Example 9: Comparison of Two Compounds According to the Invention And a Fluorescent Agent of the Prior Art (ICG) in ex Vivo Imaging of Pancreatic Tumors

[0088] A model of orthotopic pancreatic adenocarcinoma in the mouse was developed. The tumoral cells were amplified subcutaneously in SCID mice and the resultant fragments were then implanted surgically in the pancreas of irradiated BALB/c nude mice.

[0089] The development of the tumor was monitored in vivo by MRI (4.7T, PharmaScan, Bruker Biospin) at three time points, D14, 28 and 36. The animals were subjected to a weak fluorescence in order to minimize autofluorescence. Fluorescent imaging was performed with a charge-coupled device (CCD) camera (PhotonRT, BiospaceLab) with excitation at 700 nm and an emission filter at 770 nm.
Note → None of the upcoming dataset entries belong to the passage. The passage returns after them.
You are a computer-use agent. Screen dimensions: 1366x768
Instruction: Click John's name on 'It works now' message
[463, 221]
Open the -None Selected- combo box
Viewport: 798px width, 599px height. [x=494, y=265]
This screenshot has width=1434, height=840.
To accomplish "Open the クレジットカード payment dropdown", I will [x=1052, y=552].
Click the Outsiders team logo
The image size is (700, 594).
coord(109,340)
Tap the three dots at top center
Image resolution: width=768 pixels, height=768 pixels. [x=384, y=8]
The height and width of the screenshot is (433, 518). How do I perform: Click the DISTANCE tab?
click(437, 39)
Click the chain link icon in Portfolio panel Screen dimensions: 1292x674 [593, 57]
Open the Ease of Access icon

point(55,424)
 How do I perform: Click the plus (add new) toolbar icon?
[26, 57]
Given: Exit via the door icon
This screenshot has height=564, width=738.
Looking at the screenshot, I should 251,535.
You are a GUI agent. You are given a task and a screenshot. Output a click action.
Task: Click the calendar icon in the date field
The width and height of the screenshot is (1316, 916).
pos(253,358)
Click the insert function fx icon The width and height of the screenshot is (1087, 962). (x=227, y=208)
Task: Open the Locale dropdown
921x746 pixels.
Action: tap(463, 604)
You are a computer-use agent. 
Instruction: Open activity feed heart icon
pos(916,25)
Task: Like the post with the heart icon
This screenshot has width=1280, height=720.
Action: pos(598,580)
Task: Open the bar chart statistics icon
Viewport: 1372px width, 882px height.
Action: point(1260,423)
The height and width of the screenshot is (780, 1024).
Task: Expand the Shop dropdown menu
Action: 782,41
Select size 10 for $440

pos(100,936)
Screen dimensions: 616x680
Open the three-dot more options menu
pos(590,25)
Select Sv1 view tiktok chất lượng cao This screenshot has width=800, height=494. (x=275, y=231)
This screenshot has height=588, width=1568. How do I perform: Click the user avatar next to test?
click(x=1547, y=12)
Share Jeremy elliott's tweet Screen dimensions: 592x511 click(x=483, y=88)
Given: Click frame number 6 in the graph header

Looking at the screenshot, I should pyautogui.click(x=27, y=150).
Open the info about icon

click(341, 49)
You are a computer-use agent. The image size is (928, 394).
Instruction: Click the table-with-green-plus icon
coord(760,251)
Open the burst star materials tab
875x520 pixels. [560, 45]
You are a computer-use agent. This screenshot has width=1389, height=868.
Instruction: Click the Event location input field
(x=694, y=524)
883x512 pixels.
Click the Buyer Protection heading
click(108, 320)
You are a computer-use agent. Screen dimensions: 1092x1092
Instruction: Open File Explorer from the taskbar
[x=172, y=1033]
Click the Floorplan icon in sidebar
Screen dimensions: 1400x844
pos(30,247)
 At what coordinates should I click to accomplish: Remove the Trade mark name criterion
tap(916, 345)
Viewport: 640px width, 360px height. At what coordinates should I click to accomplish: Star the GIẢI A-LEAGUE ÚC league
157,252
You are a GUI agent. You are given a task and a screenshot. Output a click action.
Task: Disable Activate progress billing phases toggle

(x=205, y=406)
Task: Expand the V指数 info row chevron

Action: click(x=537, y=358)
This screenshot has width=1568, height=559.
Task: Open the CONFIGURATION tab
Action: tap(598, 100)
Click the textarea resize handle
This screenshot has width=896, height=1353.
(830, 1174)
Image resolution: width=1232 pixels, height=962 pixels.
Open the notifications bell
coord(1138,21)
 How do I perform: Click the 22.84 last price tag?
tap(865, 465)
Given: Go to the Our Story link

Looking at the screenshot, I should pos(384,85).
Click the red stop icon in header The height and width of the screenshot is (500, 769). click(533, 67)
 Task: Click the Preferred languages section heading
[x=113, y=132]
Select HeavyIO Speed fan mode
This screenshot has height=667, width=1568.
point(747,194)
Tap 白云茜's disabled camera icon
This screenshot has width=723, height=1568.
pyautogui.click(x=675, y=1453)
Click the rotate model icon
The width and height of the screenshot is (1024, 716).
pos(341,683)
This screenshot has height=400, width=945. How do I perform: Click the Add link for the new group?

[0090] After sessions of in vivo imaging performed at 2 h, 48 h and 164 h, ex vivo fluorescent images were acquired. The fluorescent compounds according to the invention 2 (CJ215) and CJ319 (the structure of which is detailed below) were injected intravenously at 2 mg/kg, 39 days after implantation of the tumor fragments, whereas the average volumes of the tumors were about 70 mm.sup.3. Indocyanine green (ICG), a dye widely used in the per-operative imaging of tumors, was included as a control.

##STR00031##

(CJ319)

[0091] The ex vivo fluorescence imaging described in FIG. 2 showed that 2 hours after injection, the two fluorescent compounds according to the invention were present in the pancreas and the tumor in almost equivalent amounts. However, 48 hours after injection, a clear preferential distribution was observed for the tumor, both compounds producing a fluorescent signal about four times higher in the tumor than in the surrounding pancreatic tissue. This effect persisted six days after injection, although the signal decreased as time passed. In comparison, indocyanine green did not show any specific accumulation in the pancreas or the tumor.

[0092] These results show the superiority of the compounds of the invention relative to a fluorescent agent of the prior art at the level of their specific distribution in a tumor tissue.